Si bien lo que puedo dar a las personas que visito es estrictamente limitado, también es ilimitado. No puedo traerles regalos, responder a sus cartas, encontrarles asistencia jurídica o rescatarlos de la penuria. Solo puedo traerles a mí mismo, mi presencia, mi voluntad de escuchar y amar. Afortunadamente, a menudo me dan ellos mismos a cambio. Como observó el escritor devocional y sacerdote Henri Nouwen: “Las muchas maneras en que expresamos nuestra humanidad son los verdaderos regalos que tenemos para ofrecernos unos a otros».
Por lo tanto, ser visitante me ayuda a escapar de la prisión de mi propia autoabsorción. Autoabsorción, autodestrucción, odio a uno mismo, autoculpa, culpar a los demás: todas estas son prisiones con las que la mayoría de nosotros estamos al menos algo familiarizados. Todos estos son “lugares» en los que podemos sentirnos encerrados, donde estamos separados de los demás o incluso desesperados. Por lo tanto, todos tenemos experiencias de estar encarcelados, de necesitar ser liberados. Son una parte del terreno común de nuestra humanidad. Sin embargo, estas experiencias compartidas, cuando se reconocen, son también un suelo del que pueden crecer la empatía y la compasión, y por lo tanto la verdadera comunidad.

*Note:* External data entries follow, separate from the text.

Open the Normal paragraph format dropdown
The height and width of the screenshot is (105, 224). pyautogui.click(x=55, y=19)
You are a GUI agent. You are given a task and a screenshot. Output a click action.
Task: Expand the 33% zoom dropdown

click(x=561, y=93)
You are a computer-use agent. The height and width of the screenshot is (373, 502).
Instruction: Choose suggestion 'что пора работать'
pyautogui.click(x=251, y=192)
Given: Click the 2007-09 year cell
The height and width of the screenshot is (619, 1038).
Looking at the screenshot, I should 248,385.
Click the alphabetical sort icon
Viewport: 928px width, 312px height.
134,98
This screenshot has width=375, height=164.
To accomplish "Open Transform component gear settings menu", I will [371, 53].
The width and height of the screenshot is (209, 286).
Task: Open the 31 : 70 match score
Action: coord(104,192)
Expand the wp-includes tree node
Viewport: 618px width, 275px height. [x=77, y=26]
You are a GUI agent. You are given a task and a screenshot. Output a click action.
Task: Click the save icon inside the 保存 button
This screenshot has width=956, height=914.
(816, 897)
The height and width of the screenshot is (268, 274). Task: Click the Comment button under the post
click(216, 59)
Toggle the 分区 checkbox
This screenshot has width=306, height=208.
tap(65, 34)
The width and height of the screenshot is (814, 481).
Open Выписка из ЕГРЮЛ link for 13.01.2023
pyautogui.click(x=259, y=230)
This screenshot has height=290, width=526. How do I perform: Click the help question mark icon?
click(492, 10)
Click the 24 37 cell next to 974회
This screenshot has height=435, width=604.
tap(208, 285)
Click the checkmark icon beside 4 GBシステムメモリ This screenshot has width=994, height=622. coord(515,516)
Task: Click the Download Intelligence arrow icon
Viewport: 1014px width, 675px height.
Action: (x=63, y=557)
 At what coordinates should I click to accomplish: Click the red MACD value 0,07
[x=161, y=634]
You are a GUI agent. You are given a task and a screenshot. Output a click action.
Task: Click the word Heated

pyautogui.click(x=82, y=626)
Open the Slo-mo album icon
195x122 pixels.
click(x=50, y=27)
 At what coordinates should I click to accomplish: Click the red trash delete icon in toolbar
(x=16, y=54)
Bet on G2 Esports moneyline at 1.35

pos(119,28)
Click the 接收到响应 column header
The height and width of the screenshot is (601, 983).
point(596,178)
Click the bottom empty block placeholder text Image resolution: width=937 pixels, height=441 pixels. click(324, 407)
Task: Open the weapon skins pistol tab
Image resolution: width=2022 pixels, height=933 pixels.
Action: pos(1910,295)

Hay otra manera en la que hacer visitas y apoyo a prisioneros es también algo que hacemos por nosotros mismos. A menudo sufrimos sentimientos de impotencia ante el sufrimiento del mundo. La mayoría de las veces, simplemente no sabemos qué podemos hacer. O tenemos miedo de hacer lo que podríamos hacer, y por eso intentamos ignorar el sufrimiento, negar su realidad o culpar a sus víctimas: “Si solo ellos (o yo) hubieran hecho tal cosa, esto no habría sucedido». Puede que sea cierto. Sin embargo, todos somos responsables de cómo elegimos responder a nuestro propio sufrimiento, o al de los demás. Cuando elegimos actuar de forma autodestructiva, o buscamos destruir a los demás, estamos obligados, si no se nos impide, a destruirnos a nosotros mismos. Sin embargo, cuando intentamos abordar la profunda necesidad del mundo (la nuestra) de forma que apoye la vida, es probable que nos sintamos inexplicablemente contentos. Frederick Buechner escribió: “El lugar al que Dios nos llama es el lugar donde nuestra propia alegría profunda y el hambre profunda del mundo se encuentran». Nuestra hambre más profunda es de comunión: ser encontrados, ser alimentados, ser uno. La visita y el apoyo a prisioneros es una de esas maneras en que podemos encontrar una comunidad arraigada en el terreno de nuestra humanidad común. La visita y el apoyo a prisioneros pueden ayudarnos a liberarnos de las prisiones de nosotros mismos y hacernos profundamente felices.